Ukbe geri dönünce Bizanslılarla Berberilerin korkuya kapılarak yolundan kaçıştıkları görüldü. Dönüşü sırasında bugün ''Mau'l-Feres'' diye bilinen bir yerden geçti ve orada konakladı. Bu bölgede henüz su yoktu. Herkes susuzluktan kıvranıyordu, pek çok kişi neredeyse susuzluktan ölecekti. Ukbe iki rekat namaz kılıp Allah'a dua etti.

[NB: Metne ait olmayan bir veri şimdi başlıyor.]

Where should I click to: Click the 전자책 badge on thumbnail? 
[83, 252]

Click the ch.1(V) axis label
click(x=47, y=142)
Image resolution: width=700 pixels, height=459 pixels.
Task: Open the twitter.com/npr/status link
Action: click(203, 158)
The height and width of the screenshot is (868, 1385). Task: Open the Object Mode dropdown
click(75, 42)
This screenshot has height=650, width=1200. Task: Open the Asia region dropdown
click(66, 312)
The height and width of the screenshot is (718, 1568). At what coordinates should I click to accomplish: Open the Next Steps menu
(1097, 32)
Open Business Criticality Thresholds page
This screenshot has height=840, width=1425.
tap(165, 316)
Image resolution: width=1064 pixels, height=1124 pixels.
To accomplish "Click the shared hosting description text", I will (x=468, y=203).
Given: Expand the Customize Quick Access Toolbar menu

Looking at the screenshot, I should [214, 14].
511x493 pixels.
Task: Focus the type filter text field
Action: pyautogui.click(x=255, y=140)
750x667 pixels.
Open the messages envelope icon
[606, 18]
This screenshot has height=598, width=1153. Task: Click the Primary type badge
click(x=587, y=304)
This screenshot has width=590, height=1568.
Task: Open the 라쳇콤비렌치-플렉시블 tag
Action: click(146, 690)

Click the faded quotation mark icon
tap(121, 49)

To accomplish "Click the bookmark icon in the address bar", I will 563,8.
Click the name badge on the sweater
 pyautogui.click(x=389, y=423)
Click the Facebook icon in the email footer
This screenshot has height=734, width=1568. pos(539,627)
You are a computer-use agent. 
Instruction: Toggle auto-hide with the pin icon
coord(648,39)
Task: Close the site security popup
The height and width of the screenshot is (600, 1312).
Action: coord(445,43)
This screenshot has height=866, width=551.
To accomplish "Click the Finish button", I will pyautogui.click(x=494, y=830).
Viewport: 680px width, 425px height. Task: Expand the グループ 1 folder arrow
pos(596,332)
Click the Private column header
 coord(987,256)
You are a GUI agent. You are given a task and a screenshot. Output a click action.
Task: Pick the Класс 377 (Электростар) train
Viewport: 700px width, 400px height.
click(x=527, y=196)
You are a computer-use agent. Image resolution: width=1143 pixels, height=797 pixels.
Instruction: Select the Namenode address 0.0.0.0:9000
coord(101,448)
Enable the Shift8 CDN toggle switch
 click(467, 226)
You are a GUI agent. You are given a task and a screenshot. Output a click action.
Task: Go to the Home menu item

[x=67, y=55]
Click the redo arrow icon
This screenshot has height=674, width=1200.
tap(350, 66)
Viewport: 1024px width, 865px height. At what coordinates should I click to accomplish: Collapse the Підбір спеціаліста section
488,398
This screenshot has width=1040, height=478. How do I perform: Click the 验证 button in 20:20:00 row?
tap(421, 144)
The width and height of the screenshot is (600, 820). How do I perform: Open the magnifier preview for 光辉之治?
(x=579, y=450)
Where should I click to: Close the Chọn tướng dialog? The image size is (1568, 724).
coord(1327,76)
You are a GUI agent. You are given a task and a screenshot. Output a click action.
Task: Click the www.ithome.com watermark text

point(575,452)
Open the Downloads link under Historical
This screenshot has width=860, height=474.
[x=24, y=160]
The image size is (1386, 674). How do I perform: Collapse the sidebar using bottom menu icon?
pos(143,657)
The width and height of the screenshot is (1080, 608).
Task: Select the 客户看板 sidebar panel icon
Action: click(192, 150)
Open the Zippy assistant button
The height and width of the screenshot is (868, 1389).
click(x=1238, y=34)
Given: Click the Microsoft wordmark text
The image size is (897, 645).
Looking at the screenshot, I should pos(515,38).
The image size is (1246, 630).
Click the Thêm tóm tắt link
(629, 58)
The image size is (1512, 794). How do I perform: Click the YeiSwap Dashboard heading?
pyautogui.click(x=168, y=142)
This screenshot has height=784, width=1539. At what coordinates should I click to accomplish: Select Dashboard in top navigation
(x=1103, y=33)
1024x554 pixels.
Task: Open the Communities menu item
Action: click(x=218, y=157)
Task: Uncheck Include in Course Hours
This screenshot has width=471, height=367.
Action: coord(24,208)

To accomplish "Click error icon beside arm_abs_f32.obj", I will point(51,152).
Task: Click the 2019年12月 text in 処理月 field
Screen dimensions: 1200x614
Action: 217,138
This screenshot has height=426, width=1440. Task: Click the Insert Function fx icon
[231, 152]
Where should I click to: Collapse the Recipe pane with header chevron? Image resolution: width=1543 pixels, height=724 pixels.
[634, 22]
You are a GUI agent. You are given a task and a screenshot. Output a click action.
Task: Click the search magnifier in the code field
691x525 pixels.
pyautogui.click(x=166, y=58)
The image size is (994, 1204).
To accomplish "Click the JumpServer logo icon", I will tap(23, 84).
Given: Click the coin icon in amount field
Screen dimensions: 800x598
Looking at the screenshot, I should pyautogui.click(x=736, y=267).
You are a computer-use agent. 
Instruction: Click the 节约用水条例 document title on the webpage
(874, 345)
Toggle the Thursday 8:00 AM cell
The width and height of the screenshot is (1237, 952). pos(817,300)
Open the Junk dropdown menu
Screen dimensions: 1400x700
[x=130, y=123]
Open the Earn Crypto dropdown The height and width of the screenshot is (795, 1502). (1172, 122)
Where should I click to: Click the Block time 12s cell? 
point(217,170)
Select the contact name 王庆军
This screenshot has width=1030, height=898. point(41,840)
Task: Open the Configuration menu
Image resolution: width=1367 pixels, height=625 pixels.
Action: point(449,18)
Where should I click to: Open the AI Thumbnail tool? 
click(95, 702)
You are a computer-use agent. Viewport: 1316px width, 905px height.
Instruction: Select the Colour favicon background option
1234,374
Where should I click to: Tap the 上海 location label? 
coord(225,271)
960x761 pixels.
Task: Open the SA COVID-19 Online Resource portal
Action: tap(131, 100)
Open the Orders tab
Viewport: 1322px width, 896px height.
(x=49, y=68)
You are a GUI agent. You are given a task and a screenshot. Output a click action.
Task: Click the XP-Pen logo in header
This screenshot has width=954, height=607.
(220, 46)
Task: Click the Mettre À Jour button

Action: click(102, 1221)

O'nun bir atı ön ayaklarıyla yeri eşti, orada bir kaya parçası çıktı ve bu kaya parçasından su fışkırdı. Bunun üzerinde Ukbe herkese seslendi, onlar da gelip içmek için pek çok yer kazıp su çıkardılar ve bol bol içtiler. Bu bakımdan buraya (Atın suyu anlamına gelen) ''Mau'l-Feres'' adı verildi.

 

Ukbe Kayravan'dan sekiz gün uzaklıkta bulunan Tubna şehrine varınca arkadaşlarına -düşmana karşı elde etmiş olduğu zaferlere güvenerek ve artık kendisinden korkacak hiç kimsenin bulunmadığı zannıyla- grup grup ileriye geçmelerini emretti. Kendisi de az bir asker alarak durumunu görmek amacıyla Tehuza şehrine gitti. Bizanslılar beraberinde bulunan askerlerin az olduğunu görünce iştahlandılar, kalelerinin kapısını kapatıp O'na hakaretlerde bulundular ve O'nunla çarpıştılar. Ukbe onları İslam dinine girmeğe davet ettiyse de onlar bu teklifini kabul etmediler.